Effects of acute tryptophan depletion on affective processing in first-degree relatives of depressive patients and controls after exposure to uncontrollable stress

RATIONALE: Individuals with a family history of depression may be more likely to develop depression due to an innate vulnerability of their serotonergic system. However, even though serotonergic vulnerability may constitute a risk factor in the development of depression, it does not seem to be sufficient to cause a depressive episode. Based on previous data, it is suggested that stress may be a mediating factor. OBJECTIVES: This study examined the role of serotonin (5-HT) in stress coping in individuals with or without a family history of depression. MATERIALS AND METHODS: Nineteen healthy first-degree relatives of depressive patients (FH+) and 19 healthy controls without a family history of depression (FH−) were tested in a double-blind placebo-controlled design for affective processing under acute stress exposure, following acute tryptophan depletion (ATD) or placebo.

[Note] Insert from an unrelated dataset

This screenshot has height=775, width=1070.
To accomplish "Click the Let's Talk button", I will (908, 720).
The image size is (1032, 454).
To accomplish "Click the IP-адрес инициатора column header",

RESULTS: Significant negative effects were found of stress on affective processing in FH− and FH+. In addition, FH− responded slower to positive words after stress only following ATD, whereas FH+ responded marginally slower under stress already after placebo and before stress following ATD. CONCLUSION: Acute stress exposure reduces positive affective bias; supporting the role of stress as an important predecessor in the development of depression. Furthermore, FH+ may be more susceptible than FH− to the negative effects of stress as well as to the negative effects of ATD. The results support the assumption that the 5-HT system is involved in stress resilience and may be more vulnerable in first-degree relatives of depression.